At the same time last year, Kersten was coming back from the disappointment of the Olympic debacle with great form heading into the track season - how does he see himself at the same point this year? "The difference this year is that I've had good form earlier. I've been training earlier in the year, consistently, and even after a couple of weeks break I can still perform really well. Last night, for example, we were training behind the motorbike; last year I wouldn't be able to race the distance of a scratch race, but last night I was giving the motorbike the hurry up by the time we'd run the distance - that's a good sign. I've got the form, but I don't feel burnt out at all.

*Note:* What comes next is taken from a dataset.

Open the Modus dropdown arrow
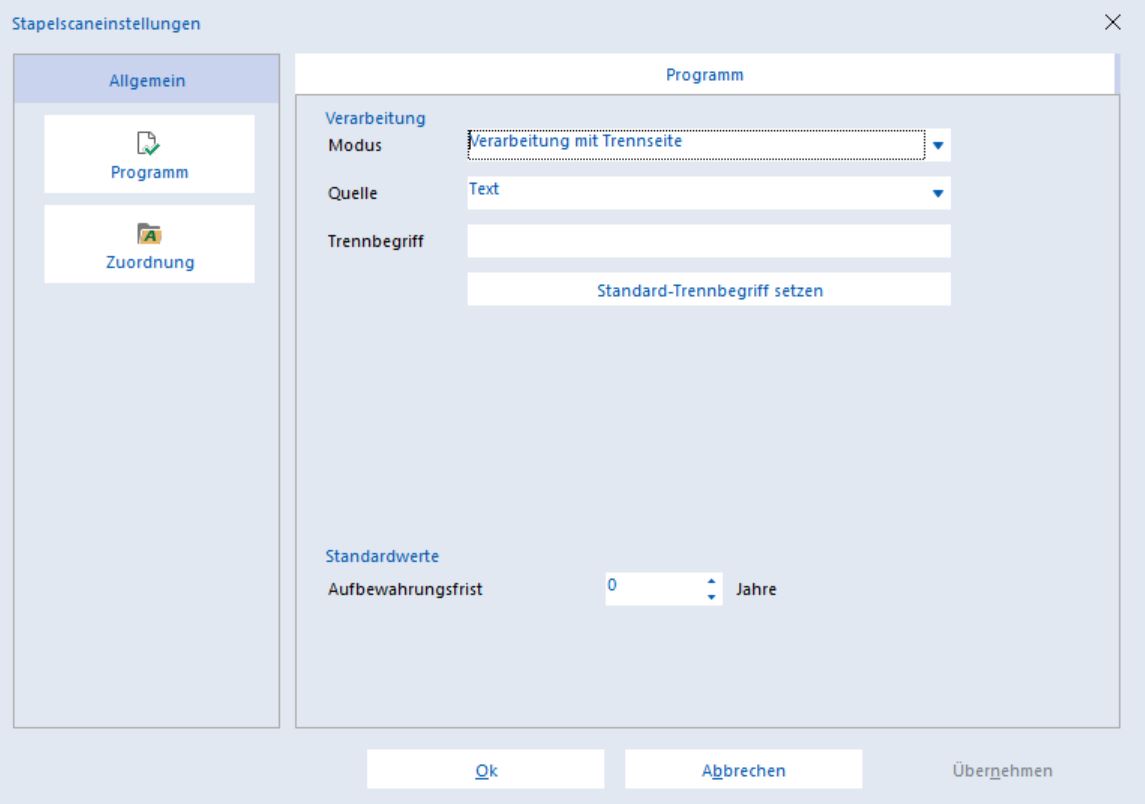The width and height of the screenshot is (1145, 804). tap(938, 145)
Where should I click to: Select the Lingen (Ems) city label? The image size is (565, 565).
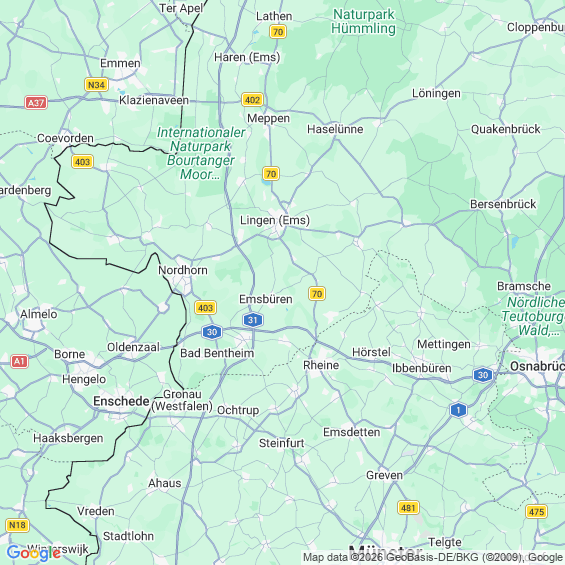275,220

We're four months up on last year."

He's quick to point out, however, that this arrangement works best with only one rider, saying, "If I need to adjust things with Gary, we can do it - but if there was another rider involved it couldn't work. I do miss riding with other fast riders, because it pushes you but with this type of programme you get more choice." So coming into the track season, Kersten feels like he's just starting, when in fact he's actually clocked more miles than ever before, and despite his last effort being in March (for world's) he believes that when the training steps up to focus on the racing season, everything should go smoothly.

Next year's Commonwealth Games is Kersten's big target this season, and he's hoping to ride the Kilo, Keirin and Scratch races, and believes his new programme will allow him to change races much easier. "I'll be able to put a lot of effort into one race, then change over and still be right for the other races because of the variation in my training. I'm not just doing heavy sprints anymore, but more complete training." He'll need to put a lot of that effort into beating the challenge of Great Britain riders Chris Hoy and Jason Queally, and he knows it. "[Chris] Hoy is such a champion - he always seems to be in form and he's so consistent. [Jason] Queally is a great rider too, but he's not as consistent as Hoy. They're both great riders and the competition will be strong."

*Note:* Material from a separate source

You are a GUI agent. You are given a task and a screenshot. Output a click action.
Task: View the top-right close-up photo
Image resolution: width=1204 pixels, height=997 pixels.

But first there's the Sydney Thousand track carnival in Sydney on November 27, where Kersten will be looking to test his legs in competition. It will be a chance to see how his new training regimen has affected his on-track performance at a high level, racing against riders such as Ryan Bayley, Rene Wolff and Matthias John. Event organiser John Scott guarantees the event will be "huge" and will be a good hitout for Kersten at the start of what will be a busy track season.

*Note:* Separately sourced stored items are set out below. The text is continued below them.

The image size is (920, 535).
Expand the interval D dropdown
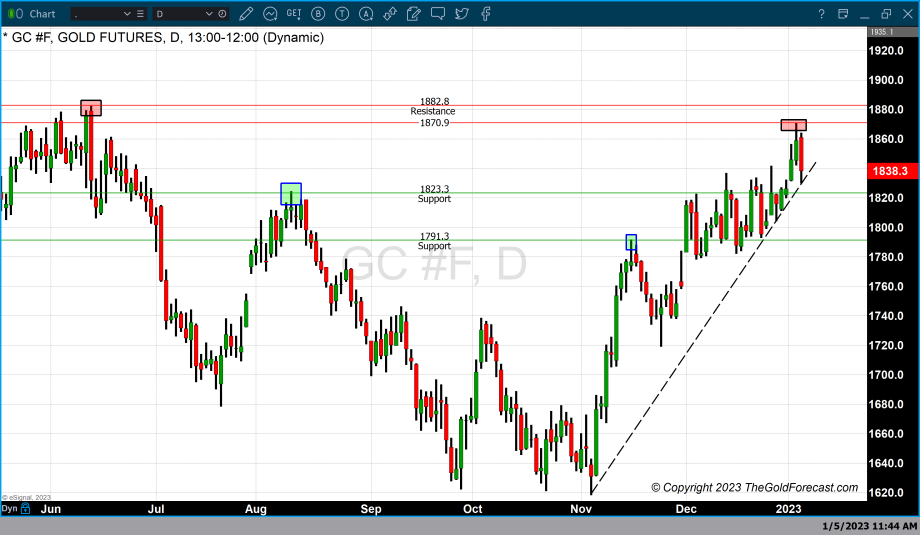point(209,13)
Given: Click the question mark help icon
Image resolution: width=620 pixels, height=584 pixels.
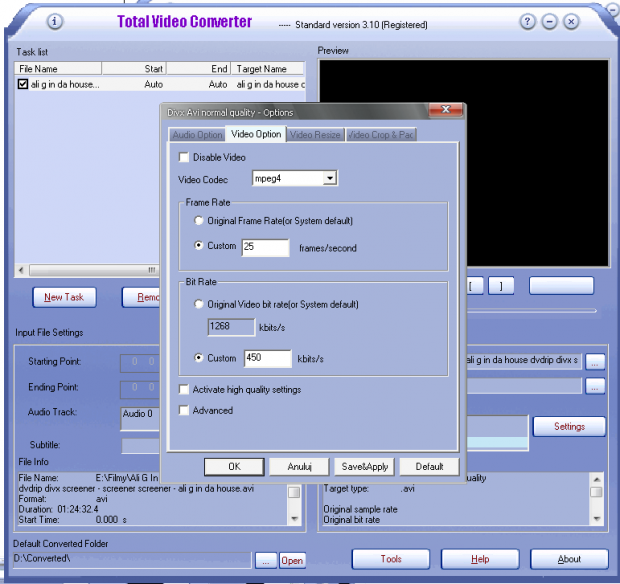Looking at the screenshot, I should (527, 21).
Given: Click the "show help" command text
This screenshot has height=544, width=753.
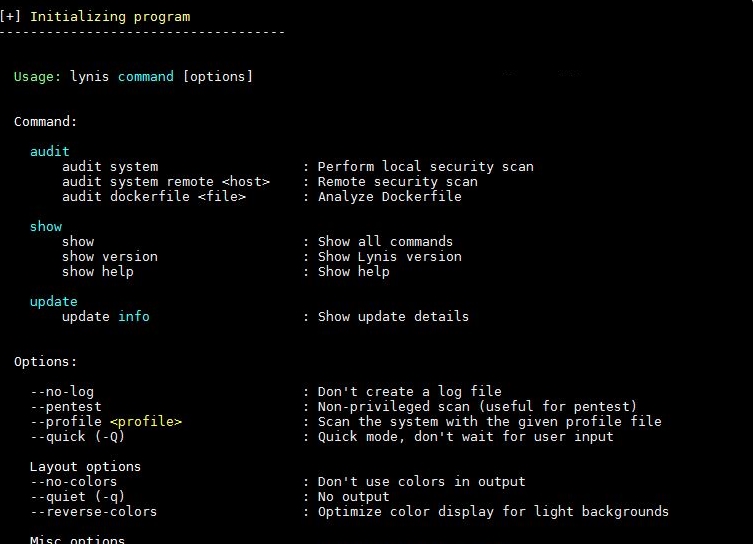Looking at the screenshot, I should 98,271.
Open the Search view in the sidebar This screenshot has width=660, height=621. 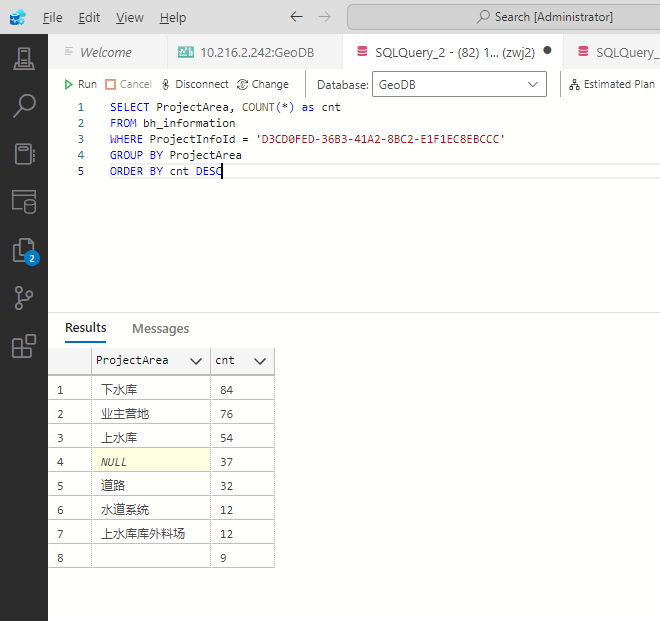23,105
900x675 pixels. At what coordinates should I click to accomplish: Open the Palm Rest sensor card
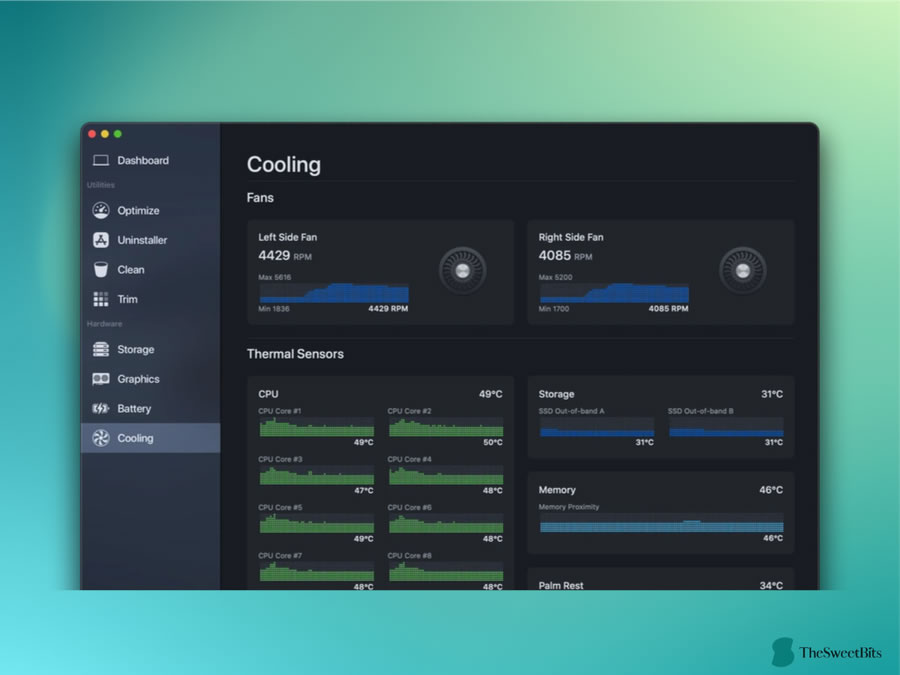pos(661,579)
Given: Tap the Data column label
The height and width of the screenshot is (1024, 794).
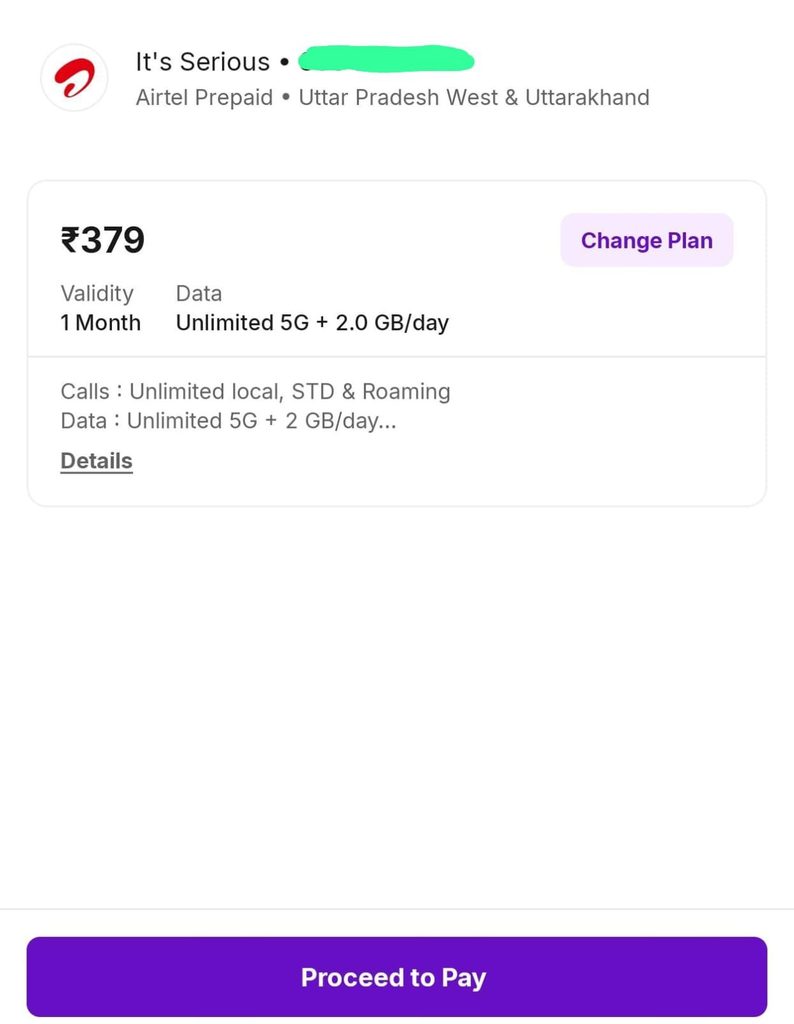Looking at the screenshot, I should [198, 294].
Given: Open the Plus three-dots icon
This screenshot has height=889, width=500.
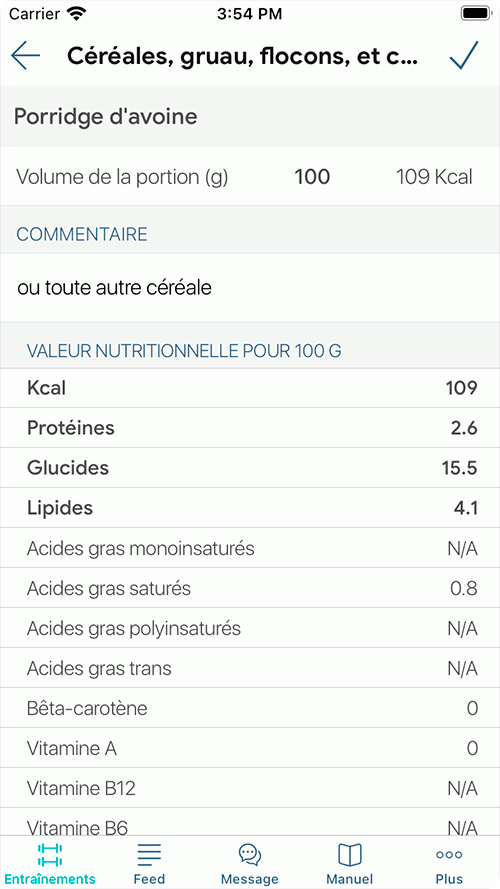Looking at the screenshot, I should point(449,855).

Looking further ahead to the 2008 Olympics, Kersten has his eyes set on riding the team pursuit, and believes the 4km distance shouldn't pose a problem if he maintains this type of programme focussed on developing his all-round track ability. "We'll make the final decision after the Commonwealth Games, but the team pursuit looks likely. If I'm good enough, I should be racing it, and I'm confident of making the switch successfully." This is something Sutton believes is possible, and isn't phased by those that may say Kersten isn't the right man for the job, saying, "if he's good enough, he deserves to be there. I believe he has enough endurance to do it, and you have to stand up and be counted - you can't take any notice of what people say." And when you do things a little bit differently, you have to learn to do that.